M. Grunvald1, N. J. Skertich1, M. Ingram2, E. Ritz3, S. Pillai1, M. Madonna1, A. N. Shah1, M. V. Raval2 1Rush University Medical Center,Division Of Pediatric Surgery, Department Of Surgery,Chicago, IL, USA 2Northwestern University Feinberg School of Medicine, Ann & Robert H. Lurie Children’s Hospital of Chicago,Division Of Pediatric Surgery, Department Of Surgery,Chicago, ILLINOIS, USA 3Rush University Medical Center,Rush Bioinformatics And Biostatistics Core,Chicago, IL, USA
Introduction:
Meckel’s Diverticulum (MD) is a common congenital anomaly of the gastrointestinal tract caused by a persistent vitelline duct.
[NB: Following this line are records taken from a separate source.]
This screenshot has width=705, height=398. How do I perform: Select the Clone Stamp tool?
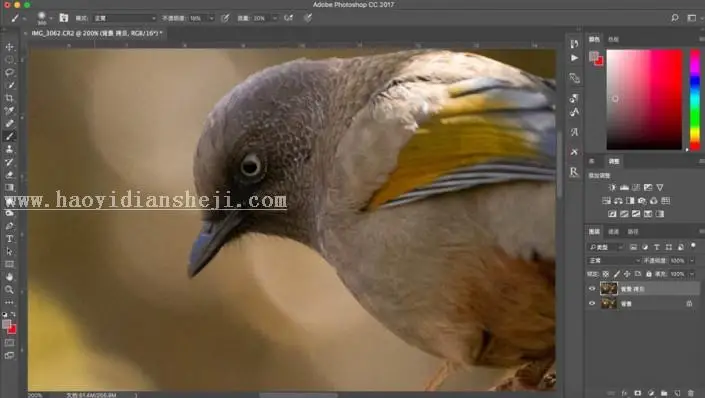[x=9, y=149]
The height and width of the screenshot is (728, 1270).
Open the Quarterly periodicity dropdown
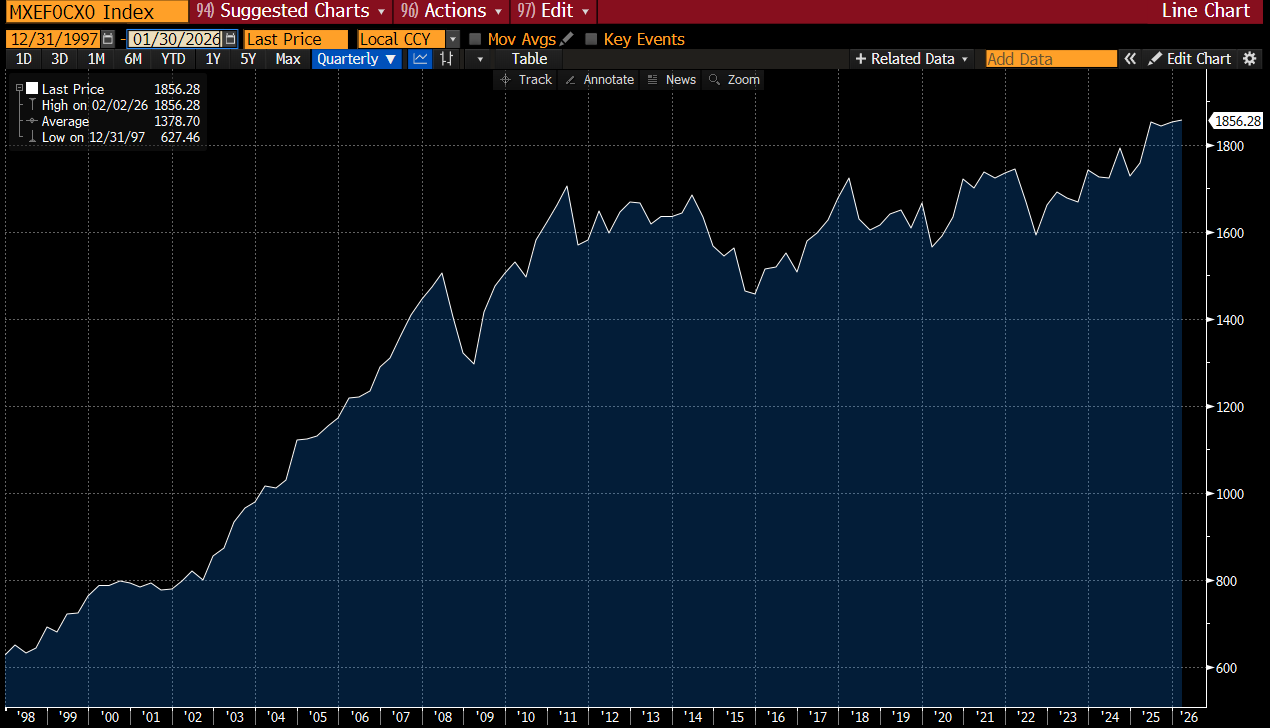point(356,59)
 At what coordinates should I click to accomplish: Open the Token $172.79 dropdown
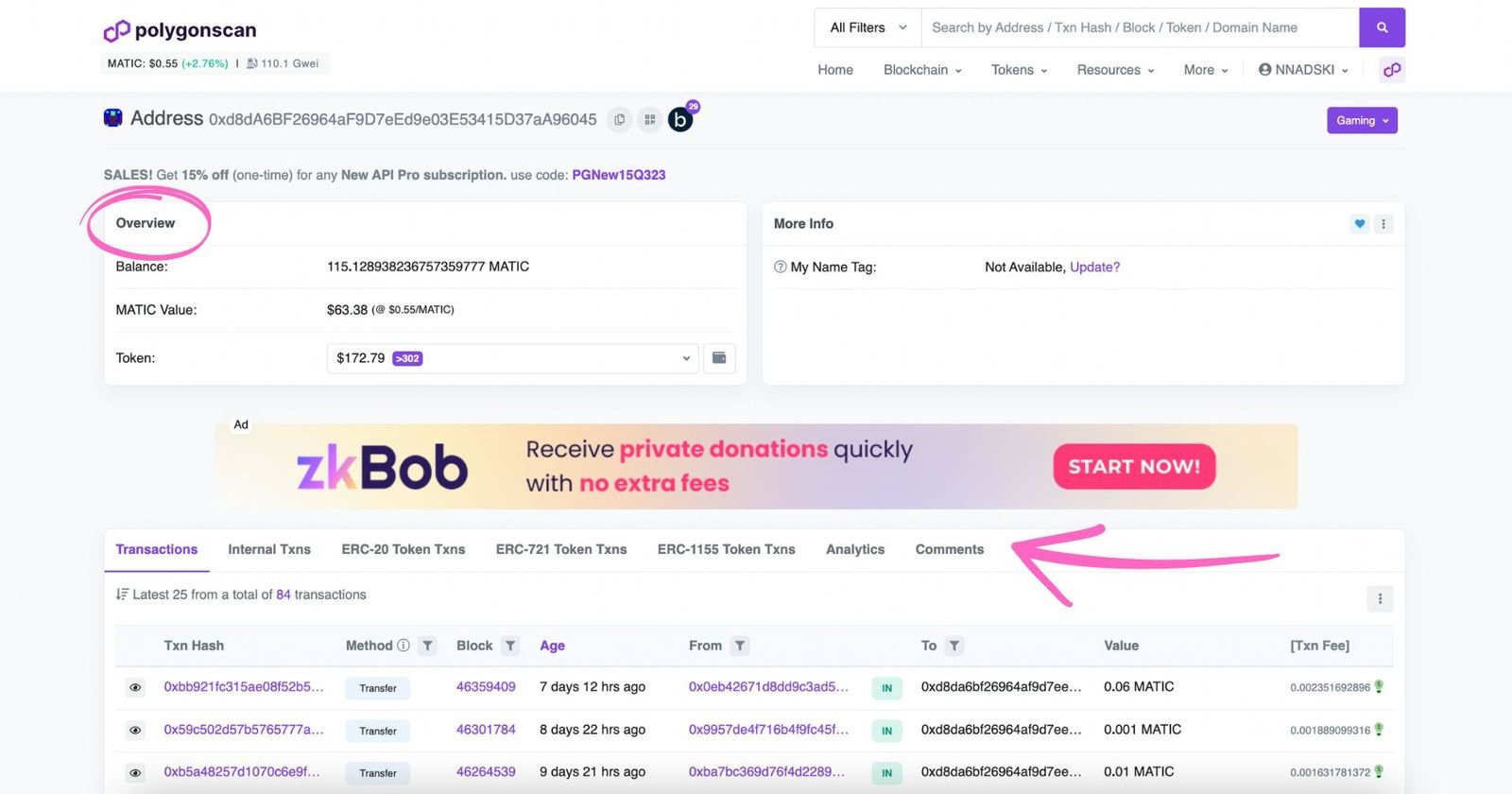click(x=512, y=358)
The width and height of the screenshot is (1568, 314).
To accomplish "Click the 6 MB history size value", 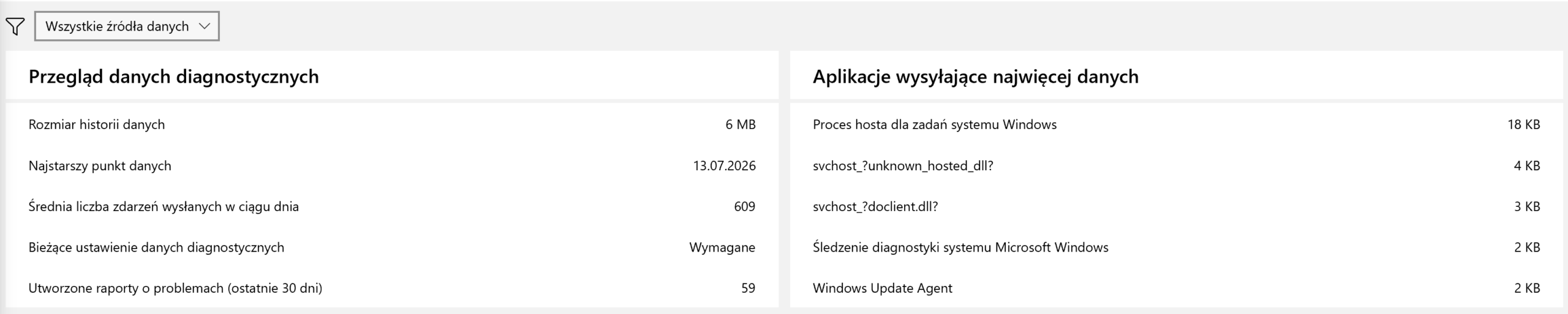I will point(740,124).
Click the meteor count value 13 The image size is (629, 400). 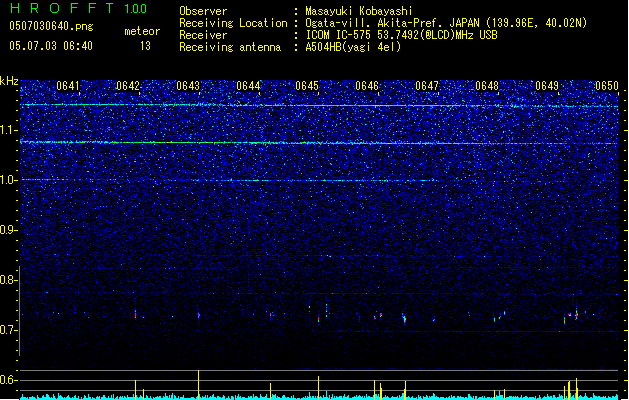145,46
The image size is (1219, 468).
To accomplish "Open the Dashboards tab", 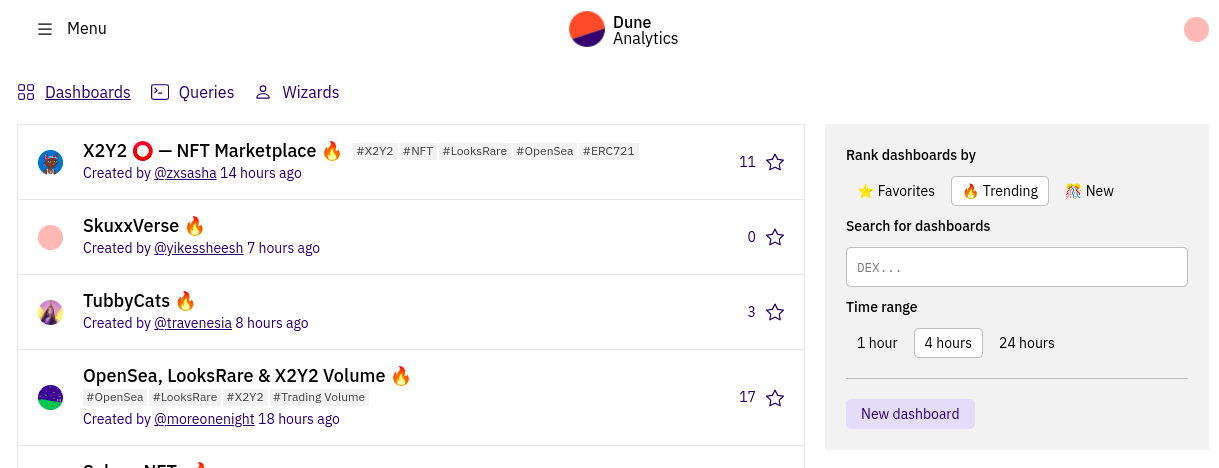I will pyautogui.click(x=74, y=92).
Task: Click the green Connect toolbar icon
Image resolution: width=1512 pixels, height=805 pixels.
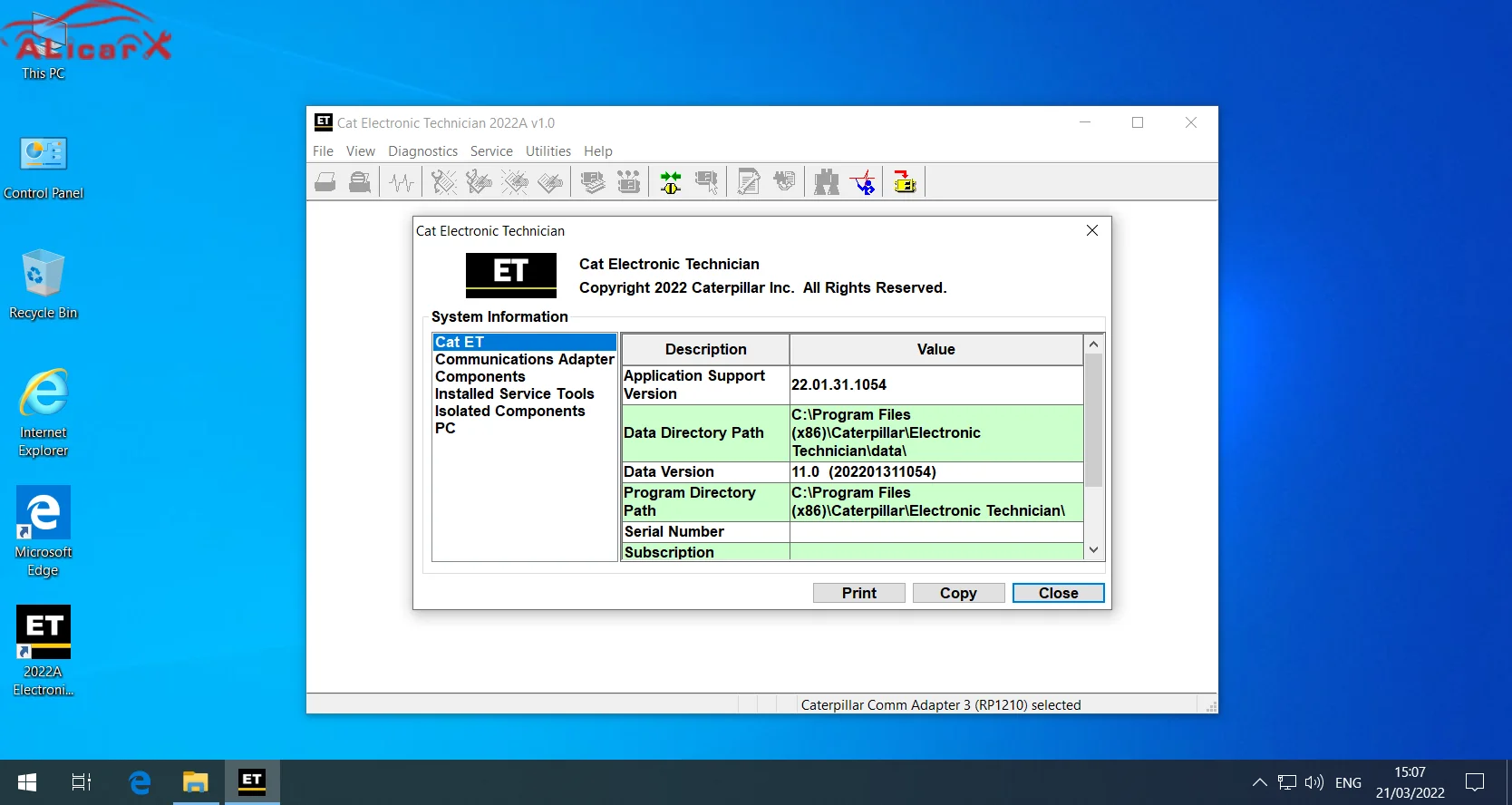Action: pyautogui.click(x=671, y=182)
It accounts for half of pediatric gastrointestinal hemorrhages and can cause obstruction, intussusception, and infection. Although the laparoscopic technique has gained popularity, no large scale studies exist comparing open and laparoscopic approaches and conversion rates remain high. We sought to compare postoperative outcomes associated with each approach and to determine risk factors for conversion to an open procedure.
Methods:
The National Surgical Quality Improvement Program-Pediatric was used to identify patients who underwent surgical repair of a Meckel’s diverticulum from 2012-2018. Outcomes between patients who were treated with a laparoscopic versus open surgery were compared. Chi-square tests and adjusted logistic regression analysis were used to determine significant differences in patient outcomes between treatment groups and factors associated with conversion.
Results:
Among the 681 patients identified, there were 295 (43.3%) open, 386 (56.7%) laparoscopic, and 119 (30.8%) laparoscopic converted to open patients. Patients undergoing laparoscopic compared to open procedures had shorter length of stay (LOS) (3 vs. 4 days, p<0.001), fewer unplanned intubations (0.0 vs. 2.4%, p=0.003), less bleeding requiring transfusion (3.4 vs. 6.8%, p=0.04) and lower mortality (0.0 vs. 1.7%, p=0.015) without significantly different overall complication rates (11.9 vs. 14.9%, p=0.25) or longer mean operative times (77.3 vs. 76.6 minutes, p=0.84). On adjusted logistic regression analysis, only a higher American Society of Anesthesiologists Classification (ASA Class) was predictive of higher overall morbidity rate, not operative technique. Patients requiring conversion to open did not have significantly different morbidity rates (14.3 vs. 10.9, p=0.34), but did have longer operative times (90.1 vs 71.6 minutes, p<0.001) and length of hospital stay (4 vs. 3, p=0.001). They were also more likely to have a history of cardiac risk factors on adjusted logistic regression analysis (Odds ratio 5.5. 95% Confidence Interval 1.1, 27.5, p=0.038).
Conclusion:
Laparoscopic MD repair has fewer complications, lower mortality, shorter LOS, with no significant increase in operative time compared to an open approach. Despite a high laparoscopic to open conversion rate, overall morbidity remained low and not significantly different, although LOS and operative time increased.